しかし、仮想通貨ならばその必要はない。インターネットさえ通じれば、世界中どこでも使える。

紙幣や硬貨という実態はなく、データのみなので、スマホさえあれば通貨として使用できる。

あとは、そのシステムがどれだけ世界経済で採用されるかである。

「便利」で「信用できる」ならば、それは時間の問題で、世界の基軸通貨となり得るポテンシャルを持っている。

 

仮想通貨のシステムについては、解説サイトがたくさんあるので、ある程度独学で理解できる。

・ブロックチェーン

・P2Pネットワーク(Peer to Peerネットワーク)

・マイニング

という概念が理解できれば、ひとまずOKだと思われる。

 

 

現在の資本主義社会においては、多くの人にとって通貨の獲得が大きな目的となっているが、これは変わっていくと筆者は予想している。

AIが進化し、生産性が上がった世界では、そもそも人が働く必要性が薄れていく。

ベーシックインカムが導入されれば、さらにそれに拍車がかかり、とりあえず働かなくても生きていけるので、やりたくもない仕事に嫌々出かけるということもなくなる。

人々は、自分が本当に情熱を注げることに自分の時間を使うことができ、それが新たな価値を生む。

個人対個人でその価値を提供できるシステムも、さらに加速するだろう。

すでに、ウーバーやメルカリといった、個人同士を結びつけるシステムが大きく市民権を得ており、同様のサービスが増えていくに違いない。

タイムバンクというサービスの存在も初めて知った。

需要と供給が個人レベルからマッチし、支払いも簡単に行える。
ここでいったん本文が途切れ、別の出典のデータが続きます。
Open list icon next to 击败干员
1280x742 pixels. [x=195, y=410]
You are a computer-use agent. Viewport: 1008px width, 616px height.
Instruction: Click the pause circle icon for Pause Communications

経済はどんどん回りやすくなる。

「価値」と「通貨」がダイレクトに結びつく社会では、個人は自分の生きやすい経済を自分で選ぶことができる。

YouTuberはその典型だが、今後は、単に注目を集めているというだけでなく、価値を提供できないと淘汰されるようになると筆者は予想している。

 

今我々は、「昔の人たちって、身分制度に縛られて理不尽な思いをして大変だったんだね。」と言うが、

近い将来、「昔の人たちって、お金に縛られてやりたくもない仕事をしてて大変だったらしいよ。」という時代がやってくる。

 

時代を次のステージに押し上げる人材って、凄まじい熱量を持っている。

ビットコインのシステムを考案した「サトシ ナカモト」は誰なのか、依然として不明である。

自分の正体は明かさずに世界を変えるって、まるで漫画みたいだ。

ノーベル経済学賞の候補になっているが、なにせ誰か分からないのであげようがない(笑)。

彼の論文は、インターネットで誰でも閲覧できる。原著はもちろん英語だが、日本語訳もされている。

 

つくづく、インターネットは世界を変えたなと実感する。

 

仮想通貨に関しては、個人的には投資の対象とは見ていないが、今後社会をどう変えていくのかはワクワクしながら見ていたいと思う。